Reading text
Not as bad as feared

Storm creates problems; nothing major in county
Jan. 26, 2013 @ 04:10 PM

Sevier County appeared to handle the wrath of Khan fairly well, at least as of Friday afternoon.

The winter storm — named Khan by the Weather Channel presumably for reasons other than resemblance to a vengeful “Star Trek” villain played by Ricardo Montalban — had not wreaked as much havoc as feared in the county Friday, although it forced a multitude of closings.

Classes at Sevier County Schools were canceled in advance of the storm, and most government offices either didn’t open or closed early due to the weather. Even The Mountain Press closed its offices early due to the storm.

John Matthews, director of the Sevier County Emergency Management Agency, said there had been few incidents and no major issues reported to his office Friday afternoon.

“I have to credit our leaders,” he said. “I think that kept a lot of commuters off the roads and I think a lot of small business owners followed suit.”

Sevier County Electric Service reported only one isolated outage as of about 2 p.m. Friday. “It’s been really light,” Superintendent Rick Harrell said. “It looks like we dodged a bullet.”

That could change, as some additional precipitation was expected to fall and temperatures were expected to drop again overnight, meaning additional ice could cause more outages.

Emergency officials said they were urging drivers to stay in, especially if they had to traverse secondary roads. Whlie the main roads were treated in advance and were passable Friday afternoon, other roads throughout the county were slick and made for treacherous driving.

In at least one location, an ambulance slid into a ditch while trying to respond to a call. A wildlands truck eventually picked up the patient, and the ambulance driver later managed to extricate the vehicle.

Forecasters said the precipitation appeared set to taper off Friday afternoon into the evening, and temperatures could briefly rise above freezing. But National Weather Service meteorologist Andrew Pritchett said any meltdown would be temporary and the roads were likely to refreeze overnight, before temperatures rise to above 40 degrees on Saturday.

The icing was expected to be worse in Gatlinburg, because of its higher elevation, but Chief Randy Brackins said most city roads appeared passable in the afternoon.

Throughout the county, dispatchers and law enforcement officials said there were scattered wrecks but no major accidents and no particular areas that were harder hit than others.

But because some roads had remained slick throughout the day, and some areas were expected to refreeze overnight, they urged people to stay inside and off the roads until temperatures rise above freezing and more of the ice melts.

What this task involves
Rewrite the passage of the storm article that starts with "Forecasters said the" and ends with "degrees on Saturday.", replacing "temporary" with "short-lived".

Information
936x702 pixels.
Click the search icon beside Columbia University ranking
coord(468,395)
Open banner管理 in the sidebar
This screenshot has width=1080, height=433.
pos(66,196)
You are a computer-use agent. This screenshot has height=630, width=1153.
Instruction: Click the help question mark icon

Result for this task
Forecasters said the precipitation appeared set to taper off Friday afternoon into the evening, and temperatures could briefly rise above freezing. But National Weather Service meteorologist Andrew Pritchett said any meltdown would be short-lived and the roads were likely to refreeze overnight, before temperatures rise to above 40 degrees on Saturday.